**QUOTED TEXT**
⟨

[Mesa-dev] [PATCH 5/5] radeonsi: get rid of secondary input/output word

Nicolai Hähnle nhaehnle at gmail.com
Wed May 10 17:30:30 UTC 2017


From: Nicolai Hähnle <nicolai.haehnle at amd.com>

By keeping track of fewer generics, everything can fit into 64 bits.
---
 src/gallium/drivers/radeonsi/si_shader.c        | 32 +++++++------------------
 src/gallium/drivers/radeonsi/si_shader.h        |  6 +----
 src/gallium/drivers/radeonsi/si_state_shaders.c | 22 +++--------------
 3 files changed, 13 insertions(+), 47 deletions(-)

diff --git a/src/gallium/drivers/radeonsi/si_shader.c b/src/gallium/drivers/radeonsi/si_shader.c
index c12c8ea..837cc1c 100644
--- a/src/gallium/drivers/radeonsi/si_shader.c
+++ b/src/gallium/drivers/radeonsi/si_shader.c
@@ -141,43 +141,36 @@ unsigned si_shader_io_get_unique_index(unsigned semantic_name, unsigned index)
 	case TGSI_SEMANTIC_CLIPDIST:
 		assert(index <= 1);
 		return 2 + index;
 	case TGSI_SEMANTIC_GENERIC:
 		if (index < SI_MAX_IO_GENERIC)
 			return 4 + index;
 
 		assert(!"invalid generic index");
 		return 0;
 
-	default:
-		assert(!"invalid semantic name");
-		return 0;
-	}
-}
-
-unsigned si_shader_io_get_unique_index2(unsigned name, unsigned index)

⟩

**SUPPLIED MATERIAL**

⟨

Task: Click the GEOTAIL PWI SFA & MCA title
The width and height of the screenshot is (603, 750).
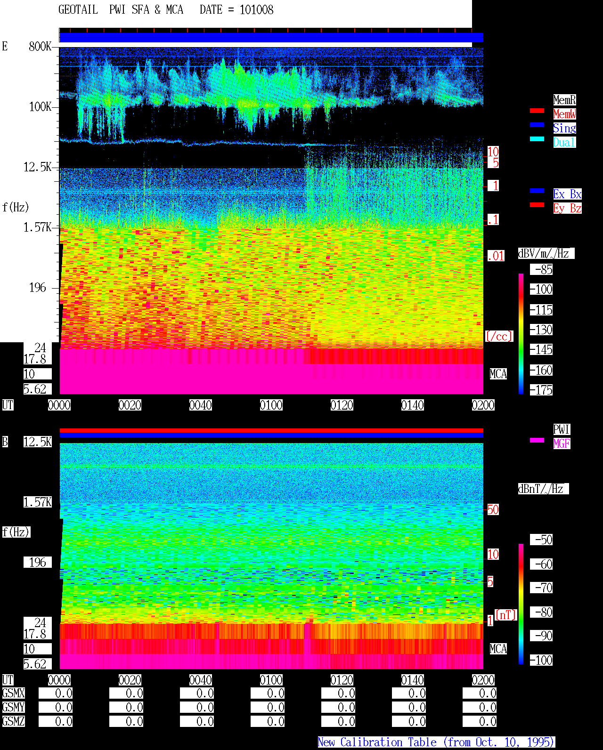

⟩

**REQUEST 1**
Translate this sentence from the radeonsi patch into Spanish: "By keeping track of fewer generics, everything can fit into 64 bits."
**REQUEST 2**
Pick up the radeonsi patch right after its last line and keep it going.

**WRITTEN RESPONSE 1**
Al llevar el registro de menos genéricos, todo puede caber en 64 bits.

**WRITTEN RESPONSE 2**
-{
-	switch (name) {
 	case TGSI_SEMANTIC_FOG:
-		return 0;
+		return SI_MAX_IO_GENERIC + 4;
 	case TGSI_SEMANTIC_LAYER:
-		return 1;
+		return SI_MAX_IO_GENERIC + 5;
 	case TGSI_SEMANTIC_VIEWPORT_INDEX:
-		return 2;
+		return SI_MAX_IO_GENERIC + 6;
 	case TGSI_SEMANTIC_PRIMID:
-		return 3;
+		return SI_MAX_IO_GENERIC + 7;
 	case TGSI_SEMANTIC_COLOR: /* these alias */
 	case TGSI_SEMANTIC_BCOLOR:
-		return 4 + index;
+		assert(index < 2);
+		return SI_MAX_IO_GENERIC + 8 + index;
 	case TGSI_SEMANTIC_TEXCOORD:
 		assert(index < 8);
-		return 6 + index;
+		assert(SI_MAX_IO_GENERIC + 10 + index < 64);
+		return SI_MAX_IO_GENERIC + 10 + index;
 	default:
 		assert(!"invalid semantic name");
 		return 0;
 	}
 }
 
 /**
  * Get the value of a shader input parameter and extract a bitfield.
  */
 static LLVMValueRef unpack_param(struct si_shader_context *ctx,
@@ -2291,30 +2284,24 @@ static void si_llvm_export_vs(struct lp_build_tgsi_context *bld_base,
 		case TGSI_SEMANTIC_POSITION: /* ignore these */
 		case TGSI_SEMANTIC_PSIZE:
 		case TGSI_SEMANTIC_CLIPVERTEX:
 		case TGSI_SEMANTIC_EDGEFLAG:
 			break;
 		case TGSI_SEMANTIC_GENERIC:
 			/* don't process indices the function can't handle */
 			if (semantic_index >= SI_MAX_IO_GENERIC)
 				break;
 			/* fall through */
-		case TGSI_SEMANTIC_CLIPDIST:
+		default:
 			if (shader->key.opt.hw_vs.kill_outputs &
 			    (1ull << si_shader_io_get_unique_index(semantic_name, semantic_index)))
 				export_param = false;
-			break;
-		default:
-			if (shader->key.opt.hw_vs.kill_outputs2 &
-			    (1u << si_shader_io_get_unique_index2(semantic_name, semantic_index)))
-				export_param = false;
-			break;
 		}
 
 		if (outputs[i].vertex_stream[0] != 0 &&
 		    outputs[i].vertex_stream[1] != 0 &&
 		    outputs[i].vertex_stream[2] != 0 &&
 		    outputs[i].vertex_stream[3] != 0)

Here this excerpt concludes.